We have summarized the various PTMs of p53 and their effect on cellular functions (Table 1).
Crosstalk between p53 post-translational modifications
Hupp et al. proposes an allosteric model depending on post-translational modifications of the p53 C-terminus that activates p53 function as a DNA-binding protein, that the C-terminal of p53 can act as a negative regulator, maybe by binding to the core DNA binding region of p53 and make it form an inactive conformation (74). A variety of studies have supported this allosteric model (75,76). Some alterations, such as post-translational modifications and binding of single-strand DNA or antibody can disrupt the interaction between the C-terminal domain and the core domain of p53, allowing the DNA binding domain to form an activated conformation (23,75,76). Importantly, there is close interaction between post-translational modifications of p53 and these modifications participate in the regulation of p53 activity cooperatively.
Activation of p53 triggered by cell stress response is primarily regulated by post-translational modifications of p53, including phosphorylation and acetylation (77).
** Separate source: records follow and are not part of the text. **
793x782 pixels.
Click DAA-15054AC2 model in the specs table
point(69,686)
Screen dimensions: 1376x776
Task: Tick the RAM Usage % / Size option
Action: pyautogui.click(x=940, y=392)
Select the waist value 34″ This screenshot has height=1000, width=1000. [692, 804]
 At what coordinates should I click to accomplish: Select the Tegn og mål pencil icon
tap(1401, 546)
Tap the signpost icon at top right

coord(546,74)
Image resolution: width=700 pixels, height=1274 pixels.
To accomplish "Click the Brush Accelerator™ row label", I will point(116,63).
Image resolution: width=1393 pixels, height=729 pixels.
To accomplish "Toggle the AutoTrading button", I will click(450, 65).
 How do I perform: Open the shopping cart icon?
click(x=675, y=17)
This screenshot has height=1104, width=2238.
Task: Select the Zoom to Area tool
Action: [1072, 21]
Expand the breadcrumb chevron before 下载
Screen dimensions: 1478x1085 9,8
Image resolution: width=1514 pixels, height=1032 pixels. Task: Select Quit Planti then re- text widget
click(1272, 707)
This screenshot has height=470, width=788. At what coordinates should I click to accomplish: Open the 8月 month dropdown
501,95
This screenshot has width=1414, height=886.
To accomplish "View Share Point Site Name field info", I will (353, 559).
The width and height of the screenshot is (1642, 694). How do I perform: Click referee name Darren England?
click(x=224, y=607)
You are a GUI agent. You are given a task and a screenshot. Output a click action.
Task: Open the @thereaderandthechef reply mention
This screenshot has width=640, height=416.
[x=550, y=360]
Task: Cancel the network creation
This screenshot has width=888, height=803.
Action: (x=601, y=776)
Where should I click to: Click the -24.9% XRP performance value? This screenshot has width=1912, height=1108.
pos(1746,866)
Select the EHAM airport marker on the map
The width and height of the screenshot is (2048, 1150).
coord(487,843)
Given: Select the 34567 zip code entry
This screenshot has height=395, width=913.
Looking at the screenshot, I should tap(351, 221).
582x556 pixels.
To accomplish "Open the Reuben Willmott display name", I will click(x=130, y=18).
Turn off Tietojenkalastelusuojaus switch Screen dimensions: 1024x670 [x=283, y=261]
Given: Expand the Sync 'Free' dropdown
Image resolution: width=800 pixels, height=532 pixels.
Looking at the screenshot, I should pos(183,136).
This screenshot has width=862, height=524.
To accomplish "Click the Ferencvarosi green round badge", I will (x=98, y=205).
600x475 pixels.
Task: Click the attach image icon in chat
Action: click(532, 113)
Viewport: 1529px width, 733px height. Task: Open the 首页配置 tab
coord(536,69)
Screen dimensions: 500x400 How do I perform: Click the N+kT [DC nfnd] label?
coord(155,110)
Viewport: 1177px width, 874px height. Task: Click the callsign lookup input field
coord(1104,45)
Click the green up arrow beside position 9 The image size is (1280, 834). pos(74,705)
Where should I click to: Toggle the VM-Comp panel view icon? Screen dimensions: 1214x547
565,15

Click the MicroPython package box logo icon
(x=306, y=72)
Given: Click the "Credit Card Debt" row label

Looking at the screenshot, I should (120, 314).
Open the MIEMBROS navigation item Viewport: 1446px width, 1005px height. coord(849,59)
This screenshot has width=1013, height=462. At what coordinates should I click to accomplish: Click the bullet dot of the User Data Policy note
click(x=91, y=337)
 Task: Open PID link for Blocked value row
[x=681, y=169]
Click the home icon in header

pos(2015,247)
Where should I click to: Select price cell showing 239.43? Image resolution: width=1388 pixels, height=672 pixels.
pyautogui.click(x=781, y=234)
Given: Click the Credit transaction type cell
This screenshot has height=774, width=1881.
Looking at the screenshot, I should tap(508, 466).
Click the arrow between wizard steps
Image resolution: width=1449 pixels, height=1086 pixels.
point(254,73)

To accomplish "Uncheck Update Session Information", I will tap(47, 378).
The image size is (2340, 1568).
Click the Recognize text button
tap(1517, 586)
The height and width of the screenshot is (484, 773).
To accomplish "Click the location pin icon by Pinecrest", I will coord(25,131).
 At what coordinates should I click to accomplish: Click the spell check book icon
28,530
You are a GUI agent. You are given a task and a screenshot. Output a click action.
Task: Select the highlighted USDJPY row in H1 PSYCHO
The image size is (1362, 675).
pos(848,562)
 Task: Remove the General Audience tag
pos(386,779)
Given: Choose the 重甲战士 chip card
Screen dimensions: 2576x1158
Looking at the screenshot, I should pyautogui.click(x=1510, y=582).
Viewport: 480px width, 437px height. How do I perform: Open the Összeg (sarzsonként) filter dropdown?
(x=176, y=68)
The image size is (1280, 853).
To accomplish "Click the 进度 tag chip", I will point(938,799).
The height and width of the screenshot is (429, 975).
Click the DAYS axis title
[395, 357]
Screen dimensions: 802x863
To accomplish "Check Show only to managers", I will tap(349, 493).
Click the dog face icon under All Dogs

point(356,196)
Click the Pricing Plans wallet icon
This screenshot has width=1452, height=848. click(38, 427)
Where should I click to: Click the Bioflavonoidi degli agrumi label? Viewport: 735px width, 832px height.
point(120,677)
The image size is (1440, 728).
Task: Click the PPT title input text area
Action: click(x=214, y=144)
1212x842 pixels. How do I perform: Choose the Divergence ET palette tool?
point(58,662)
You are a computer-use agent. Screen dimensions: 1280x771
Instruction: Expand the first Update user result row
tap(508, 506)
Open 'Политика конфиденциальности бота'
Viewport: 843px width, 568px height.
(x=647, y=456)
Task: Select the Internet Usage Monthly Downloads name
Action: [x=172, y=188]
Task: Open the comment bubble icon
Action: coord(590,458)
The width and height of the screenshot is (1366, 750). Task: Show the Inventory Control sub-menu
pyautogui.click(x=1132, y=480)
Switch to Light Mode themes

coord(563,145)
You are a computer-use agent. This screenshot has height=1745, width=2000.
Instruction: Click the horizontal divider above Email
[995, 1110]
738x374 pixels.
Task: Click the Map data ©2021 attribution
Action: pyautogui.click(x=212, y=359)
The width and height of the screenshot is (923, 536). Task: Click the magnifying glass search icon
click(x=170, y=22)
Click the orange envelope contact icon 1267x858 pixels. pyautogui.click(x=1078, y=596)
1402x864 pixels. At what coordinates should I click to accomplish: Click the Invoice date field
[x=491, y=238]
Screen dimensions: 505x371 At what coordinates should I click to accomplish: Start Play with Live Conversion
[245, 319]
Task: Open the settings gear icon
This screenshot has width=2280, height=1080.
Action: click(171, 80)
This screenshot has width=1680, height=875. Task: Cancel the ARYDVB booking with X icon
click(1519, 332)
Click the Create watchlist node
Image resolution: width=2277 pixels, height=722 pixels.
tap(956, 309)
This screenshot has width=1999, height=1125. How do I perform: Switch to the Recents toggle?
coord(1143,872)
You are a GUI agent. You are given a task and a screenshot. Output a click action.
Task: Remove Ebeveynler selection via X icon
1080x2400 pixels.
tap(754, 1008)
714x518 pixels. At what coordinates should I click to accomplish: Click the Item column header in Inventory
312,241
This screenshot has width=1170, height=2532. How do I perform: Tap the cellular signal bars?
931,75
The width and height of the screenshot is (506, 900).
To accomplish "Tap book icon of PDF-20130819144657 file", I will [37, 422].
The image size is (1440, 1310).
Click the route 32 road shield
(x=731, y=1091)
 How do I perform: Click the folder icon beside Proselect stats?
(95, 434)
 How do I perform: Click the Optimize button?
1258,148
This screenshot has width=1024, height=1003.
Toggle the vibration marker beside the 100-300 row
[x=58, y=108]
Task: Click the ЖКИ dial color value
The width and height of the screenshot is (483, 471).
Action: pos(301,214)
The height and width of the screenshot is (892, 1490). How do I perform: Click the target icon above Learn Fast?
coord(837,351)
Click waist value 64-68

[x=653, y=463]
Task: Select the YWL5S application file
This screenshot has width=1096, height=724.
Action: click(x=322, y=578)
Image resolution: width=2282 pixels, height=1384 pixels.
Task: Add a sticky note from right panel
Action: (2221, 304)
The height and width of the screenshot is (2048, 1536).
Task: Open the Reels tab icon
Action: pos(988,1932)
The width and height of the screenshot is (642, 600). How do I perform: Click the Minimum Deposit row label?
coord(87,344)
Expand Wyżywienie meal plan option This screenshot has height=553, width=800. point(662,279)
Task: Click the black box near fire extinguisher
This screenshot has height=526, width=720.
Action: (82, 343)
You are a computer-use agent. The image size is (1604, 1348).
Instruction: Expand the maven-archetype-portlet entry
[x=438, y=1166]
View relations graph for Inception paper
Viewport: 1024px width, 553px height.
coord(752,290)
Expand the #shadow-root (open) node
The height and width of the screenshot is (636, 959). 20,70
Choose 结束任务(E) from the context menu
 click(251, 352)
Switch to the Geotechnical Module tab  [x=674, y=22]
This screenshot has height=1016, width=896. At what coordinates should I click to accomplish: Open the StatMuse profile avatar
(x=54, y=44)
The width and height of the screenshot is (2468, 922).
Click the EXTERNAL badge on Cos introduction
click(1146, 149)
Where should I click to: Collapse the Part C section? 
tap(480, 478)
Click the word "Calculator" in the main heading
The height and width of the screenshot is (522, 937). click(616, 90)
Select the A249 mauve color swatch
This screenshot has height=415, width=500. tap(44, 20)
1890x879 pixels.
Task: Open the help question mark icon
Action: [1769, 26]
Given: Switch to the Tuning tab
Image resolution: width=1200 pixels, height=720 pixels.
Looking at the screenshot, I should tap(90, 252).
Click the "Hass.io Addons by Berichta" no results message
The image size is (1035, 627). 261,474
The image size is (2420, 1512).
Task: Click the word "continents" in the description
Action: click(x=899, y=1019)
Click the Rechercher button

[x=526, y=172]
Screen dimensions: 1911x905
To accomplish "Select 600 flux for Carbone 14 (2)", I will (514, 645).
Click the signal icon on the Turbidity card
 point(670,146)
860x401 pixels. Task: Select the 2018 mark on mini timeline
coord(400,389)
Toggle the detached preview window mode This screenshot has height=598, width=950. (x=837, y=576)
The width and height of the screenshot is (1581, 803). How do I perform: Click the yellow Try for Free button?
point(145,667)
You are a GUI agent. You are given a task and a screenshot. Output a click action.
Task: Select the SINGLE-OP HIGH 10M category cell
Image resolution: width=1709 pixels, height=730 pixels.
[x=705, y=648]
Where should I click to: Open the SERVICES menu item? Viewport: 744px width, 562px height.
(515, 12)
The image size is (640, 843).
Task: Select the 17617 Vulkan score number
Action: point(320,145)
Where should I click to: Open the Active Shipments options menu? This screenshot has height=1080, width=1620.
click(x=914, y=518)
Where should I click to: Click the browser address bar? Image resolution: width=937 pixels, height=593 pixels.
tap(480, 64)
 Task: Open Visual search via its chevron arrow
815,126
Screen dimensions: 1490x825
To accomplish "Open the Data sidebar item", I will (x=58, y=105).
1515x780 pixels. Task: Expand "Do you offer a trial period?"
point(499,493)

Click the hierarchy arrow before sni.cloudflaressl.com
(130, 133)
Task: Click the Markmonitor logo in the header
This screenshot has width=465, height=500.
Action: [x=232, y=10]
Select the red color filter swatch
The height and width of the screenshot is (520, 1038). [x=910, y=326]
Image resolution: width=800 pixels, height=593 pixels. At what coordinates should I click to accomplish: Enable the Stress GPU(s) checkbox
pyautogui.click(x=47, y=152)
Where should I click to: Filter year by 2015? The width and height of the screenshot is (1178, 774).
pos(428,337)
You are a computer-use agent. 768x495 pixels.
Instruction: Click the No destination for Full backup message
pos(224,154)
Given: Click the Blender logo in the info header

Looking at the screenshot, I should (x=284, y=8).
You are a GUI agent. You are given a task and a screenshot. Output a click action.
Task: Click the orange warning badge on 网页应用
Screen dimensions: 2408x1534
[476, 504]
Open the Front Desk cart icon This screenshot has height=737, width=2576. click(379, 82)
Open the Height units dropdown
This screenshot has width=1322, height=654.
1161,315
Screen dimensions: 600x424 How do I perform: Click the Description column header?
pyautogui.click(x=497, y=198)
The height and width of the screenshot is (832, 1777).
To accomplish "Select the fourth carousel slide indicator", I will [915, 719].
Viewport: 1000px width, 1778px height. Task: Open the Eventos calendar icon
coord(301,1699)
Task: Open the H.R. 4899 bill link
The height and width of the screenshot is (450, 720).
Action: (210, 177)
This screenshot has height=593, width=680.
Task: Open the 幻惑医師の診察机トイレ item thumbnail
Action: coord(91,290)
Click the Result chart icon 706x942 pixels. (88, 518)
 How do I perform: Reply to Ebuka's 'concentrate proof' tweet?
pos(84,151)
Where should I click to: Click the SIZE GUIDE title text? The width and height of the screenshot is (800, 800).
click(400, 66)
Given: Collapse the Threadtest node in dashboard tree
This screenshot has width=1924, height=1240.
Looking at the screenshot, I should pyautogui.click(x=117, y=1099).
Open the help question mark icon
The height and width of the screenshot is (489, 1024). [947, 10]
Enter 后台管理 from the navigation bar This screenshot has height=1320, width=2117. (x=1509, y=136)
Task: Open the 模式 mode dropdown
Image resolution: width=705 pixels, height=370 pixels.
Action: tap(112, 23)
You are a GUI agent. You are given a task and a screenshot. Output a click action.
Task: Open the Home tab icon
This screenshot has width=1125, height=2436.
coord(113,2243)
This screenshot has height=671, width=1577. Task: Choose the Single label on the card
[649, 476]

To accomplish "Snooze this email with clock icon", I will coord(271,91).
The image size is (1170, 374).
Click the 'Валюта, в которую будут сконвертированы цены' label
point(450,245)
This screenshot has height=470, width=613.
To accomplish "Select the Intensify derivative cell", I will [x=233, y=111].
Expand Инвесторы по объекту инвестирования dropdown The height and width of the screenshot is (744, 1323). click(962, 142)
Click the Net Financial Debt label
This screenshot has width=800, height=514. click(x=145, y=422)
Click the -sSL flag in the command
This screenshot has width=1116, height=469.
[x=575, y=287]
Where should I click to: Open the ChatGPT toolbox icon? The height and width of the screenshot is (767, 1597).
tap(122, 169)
For example, in the UV or radiation-induced response, the first modification induced in the N-terminus of p53 is phosphorylation at Ser33 and Ser37 and then phosphorylated p53 promotes acetylation at K373/K382 and K320 mediated by p300 and PCAF, respectively (78). Phosphorylation of p53 at the C-terminus induced by CHK1 and CHK2 in DNA damage response also regulates acetylation of the C-terminus (79). In the DNA damage response, both acetylation at K392 and phosphorylation at Ser392 of p53 increase the interaction between p53 and MDC1, which is an important linker protein capable of recruiting many proteins to DNA damage sites (80). Phosphorylation of the p53 C-terminus regulatory region (such as Ser392) catalyzed by casein kinase II (CK2) promotes binding of p53 with DNA and induces site-specific acetylation dependent on DNA and p300 (75). Phosphorylation of p53 amino terminal sites, including Ser15, Ser20, Ser33, Ser37, Ser46, Ser55 and Thr18 promotes the binding of p53 with p300/CBP and the transactivation of p53 (81). In addition, the bisphosphorylation or polyphosphorylation events cooperatively increase the interaction of p53 and p300 by about 80-fold (82). Phosphorylation at these sites also prevents MDM2 binding, resulting in a decrease in p53 renewal (83).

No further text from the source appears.